PASSAGE CITÉ
>>>>>

Mis en ligne le 15 janvier 2012.
Frayer dans la frayeur,
une lecture du Kojiki,
« repris » par Pierre
Vinclair,
Calligraphies de Yukako Matsui,
Éditions Le Corridor bleu, 2011.
Il est bon de temps en temps
qu'un poète s'empare d'un récit archaïque et en donne une version moderne. Non
pas tant peut-être pour actualiser et dépoussiérer un monument littéraire rendu
difficilement visitable à cause des siècles qui auront passé sur lui ;
surtout pas, en tout cas, pour donner un énième état savant des textes, plus ou
moins érudit, plus ou moins bien traduit, commenté, « contextualisé »

<<<<<

ENREGISTREMENTS
>>>>>

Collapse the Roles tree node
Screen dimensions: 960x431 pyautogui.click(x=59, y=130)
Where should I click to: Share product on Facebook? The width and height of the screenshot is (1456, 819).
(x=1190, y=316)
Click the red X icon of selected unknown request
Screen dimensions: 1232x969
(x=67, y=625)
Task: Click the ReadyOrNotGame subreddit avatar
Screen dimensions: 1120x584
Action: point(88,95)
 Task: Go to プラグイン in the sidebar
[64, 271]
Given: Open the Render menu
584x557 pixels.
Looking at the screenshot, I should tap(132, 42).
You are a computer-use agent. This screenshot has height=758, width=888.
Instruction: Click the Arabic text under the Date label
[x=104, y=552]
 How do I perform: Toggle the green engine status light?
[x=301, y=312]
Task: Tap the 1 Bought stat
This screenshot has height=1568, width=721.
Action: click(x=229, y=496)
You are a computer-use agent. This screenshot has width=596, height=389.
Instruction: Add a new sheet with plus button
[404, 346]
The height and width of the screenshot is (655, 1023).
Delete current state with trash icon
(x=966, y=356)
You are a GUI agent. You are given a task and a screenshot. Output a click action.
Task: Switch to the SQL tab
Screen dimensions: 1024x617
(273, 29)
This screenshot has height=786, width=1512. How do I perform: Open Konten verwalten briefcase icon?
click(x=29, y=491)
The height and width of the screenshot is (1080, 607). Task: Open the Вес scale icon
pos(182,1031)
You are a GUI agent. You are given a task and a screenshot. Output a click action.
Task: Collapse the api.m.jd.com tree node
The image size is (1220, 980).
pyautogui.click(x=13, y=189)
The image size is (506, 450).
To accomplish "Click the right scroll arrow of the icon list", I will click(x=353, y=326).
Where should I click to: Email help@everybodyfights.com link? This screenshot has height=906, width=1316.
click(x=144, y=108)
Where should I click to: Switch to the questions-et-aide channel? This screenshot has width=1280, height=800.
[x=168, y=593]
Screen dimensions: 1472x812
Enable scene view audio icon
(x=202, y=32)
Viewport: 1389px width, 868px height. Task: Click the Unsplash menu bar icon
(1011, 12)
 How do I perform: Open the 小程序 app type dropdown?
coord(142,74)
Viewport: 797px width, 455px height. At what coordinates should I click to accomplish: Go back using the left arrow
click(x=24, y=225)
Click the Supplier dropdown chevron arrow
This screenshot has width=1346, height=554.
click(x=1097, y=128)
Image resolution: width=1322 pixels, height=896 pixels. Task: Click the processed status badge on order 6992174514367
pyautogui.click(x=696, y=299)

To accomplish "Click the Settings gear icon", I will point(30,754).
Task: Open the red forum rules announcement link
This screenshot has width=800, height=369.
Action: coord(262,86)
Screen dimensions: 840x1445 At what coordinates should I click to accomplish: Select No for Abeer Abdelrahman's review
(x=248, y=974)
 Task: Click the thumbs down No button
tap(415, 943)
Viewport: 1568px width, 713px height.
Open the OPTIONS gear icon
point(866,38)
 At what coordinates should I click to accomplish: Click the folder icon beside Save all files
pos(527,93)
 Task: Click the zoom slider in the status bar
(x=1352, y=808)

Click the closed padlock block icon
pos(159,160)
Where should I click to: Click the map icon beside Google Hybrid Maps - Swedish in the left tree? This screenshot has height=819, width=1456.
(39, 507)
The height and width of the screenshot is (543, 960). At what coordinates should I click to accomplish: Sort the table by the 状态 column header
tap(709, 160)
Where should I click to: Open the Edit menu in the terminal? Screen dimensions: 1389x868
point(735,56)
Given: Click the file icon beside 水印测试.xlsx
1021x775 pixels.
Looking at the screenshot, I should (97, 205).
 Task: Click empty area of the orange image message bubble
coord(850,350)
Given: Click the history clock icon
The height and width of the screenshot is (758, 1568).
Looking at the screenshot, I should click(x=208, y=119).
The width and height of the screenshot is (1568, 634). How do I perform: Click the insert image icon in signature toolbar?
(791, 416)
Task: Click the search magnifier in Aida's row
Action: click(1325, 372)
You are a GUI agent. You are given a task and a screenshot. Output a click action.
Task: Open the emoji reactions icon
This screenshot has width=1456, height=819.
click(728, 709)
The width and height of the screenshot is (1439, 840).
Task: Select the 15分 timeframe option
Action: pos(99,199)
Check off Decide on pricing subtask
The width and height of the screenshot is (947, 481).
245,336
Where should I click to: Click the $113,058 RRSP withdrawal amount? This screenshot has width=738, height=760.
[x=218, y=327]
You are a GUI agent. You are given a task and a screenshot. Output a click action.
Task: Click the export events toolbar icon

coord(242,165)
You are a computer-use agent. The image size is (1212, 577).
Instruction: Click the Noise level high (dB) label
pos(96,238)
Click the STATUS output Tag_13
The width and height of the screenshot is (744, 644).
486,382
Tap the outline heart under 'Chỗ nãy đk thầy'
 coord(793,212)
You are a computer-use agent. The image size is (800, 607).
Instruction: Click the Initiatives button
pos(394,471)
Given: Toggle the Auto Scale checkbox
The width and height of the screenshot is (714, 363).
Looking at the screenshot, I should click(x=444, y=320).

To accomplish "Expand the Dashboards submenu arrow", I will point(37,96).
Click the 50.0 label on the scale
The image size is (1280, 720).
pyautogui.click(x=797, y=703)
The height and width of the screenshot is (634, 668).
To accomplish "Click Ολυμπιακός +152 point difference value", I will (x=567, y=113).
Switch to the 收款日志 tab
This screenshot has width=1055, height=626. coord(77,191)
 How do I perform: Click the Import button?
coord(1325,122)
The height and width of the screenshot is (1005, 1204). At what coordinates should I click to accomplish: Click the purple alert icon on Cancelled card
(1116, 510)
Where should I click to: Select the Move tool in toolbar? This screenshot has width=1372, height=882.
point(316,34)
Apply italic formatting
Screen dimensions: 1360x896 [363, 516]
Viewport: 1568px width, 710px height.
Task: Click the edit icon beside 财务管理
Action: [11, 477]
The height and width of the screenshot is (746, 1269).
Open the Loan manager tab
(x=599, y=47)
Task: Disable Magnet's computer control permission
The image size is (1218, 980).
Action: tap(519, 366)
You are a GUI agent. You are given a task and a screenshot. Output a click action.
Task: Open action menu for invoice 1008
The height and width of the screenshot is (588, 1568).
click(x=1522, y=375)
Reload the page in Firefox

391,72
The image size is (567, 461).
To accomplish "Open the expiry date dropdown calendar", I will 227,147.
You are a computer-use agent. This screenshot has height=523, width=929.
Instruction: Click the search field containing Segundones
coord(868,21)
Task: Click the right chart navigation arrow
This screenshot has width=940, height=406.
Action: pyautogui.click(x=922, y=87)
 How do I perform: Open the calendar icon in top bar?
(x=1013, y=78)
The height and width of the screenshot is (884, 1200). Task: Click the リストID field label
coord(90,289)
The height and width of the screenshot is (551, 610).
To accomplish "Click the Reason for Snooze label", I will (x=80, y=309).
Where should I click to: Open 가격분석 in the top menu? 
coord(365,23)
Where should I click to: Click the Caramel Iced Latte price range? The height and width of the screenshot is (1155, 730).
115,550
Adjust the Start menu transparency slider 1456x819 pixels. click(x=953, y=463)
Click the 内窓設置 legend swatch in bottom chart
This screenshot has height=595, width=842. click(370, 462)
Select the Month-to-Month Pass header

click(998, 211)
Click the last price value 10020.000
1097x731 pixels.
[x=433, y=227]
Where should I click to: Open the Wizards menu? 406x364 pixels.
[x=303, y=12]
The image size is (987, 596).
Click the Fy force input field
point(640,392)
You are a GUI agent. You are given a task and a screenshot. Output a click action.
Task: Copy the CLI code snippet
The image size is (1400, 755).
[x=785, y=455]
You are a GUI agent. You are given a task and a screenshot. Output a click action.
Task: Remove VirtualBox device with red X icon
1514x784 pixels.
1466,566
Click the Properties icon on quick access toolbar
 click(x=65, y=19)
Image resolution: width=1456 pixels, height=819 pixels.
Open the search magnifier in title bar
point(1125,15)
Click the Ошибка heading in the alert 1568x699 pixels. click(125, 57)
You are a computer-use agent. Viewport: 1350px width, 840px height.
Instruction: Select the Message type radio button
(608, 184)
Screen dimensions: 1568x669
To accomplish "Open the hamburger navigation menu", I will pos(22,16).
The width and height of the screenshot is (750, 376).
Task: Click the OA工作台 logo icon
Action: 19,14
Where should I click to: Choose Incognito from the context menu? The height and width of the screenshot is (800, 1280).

<<<<<

EXERCICES
**A)** Répondez à ces questions sur le passage cité, une réponse par ligne, avec les mêmes repères :
(i) À quelle date le texte a-t-il été mis en ligne ?
(ii) Qui a réalisé les calligraphies ?
(iii) Quel éditeur a publié le livre, et en quelle année ?
**B)** Résumez le passage cité en deux phrases, s'il vous plaît.

RÉPONSES RÉDIGÉES
**A)**
(i) Le 15 janvier 2012.
(ii) Yukako Matsui.
(iii) Les Éditions Le Corridor bleu, en 2011.

**B)** Le passage présente « Frayer dans la frayeur », une lecture du Kojiki « reprise » par Pierre Vinclair, avec des calligraphies de Yukako Matsui, parue aux Éditions Le Corridor bleu en 2011. Il affirme qu'il est bon, de temps en temps, qu'un poète s'empare d'un récit archaïque pour en donner une version moderne, pas tant, peut-être, pour dépoussiérer un monument littéraire, et surtout pas pour en livrer un énième état savant.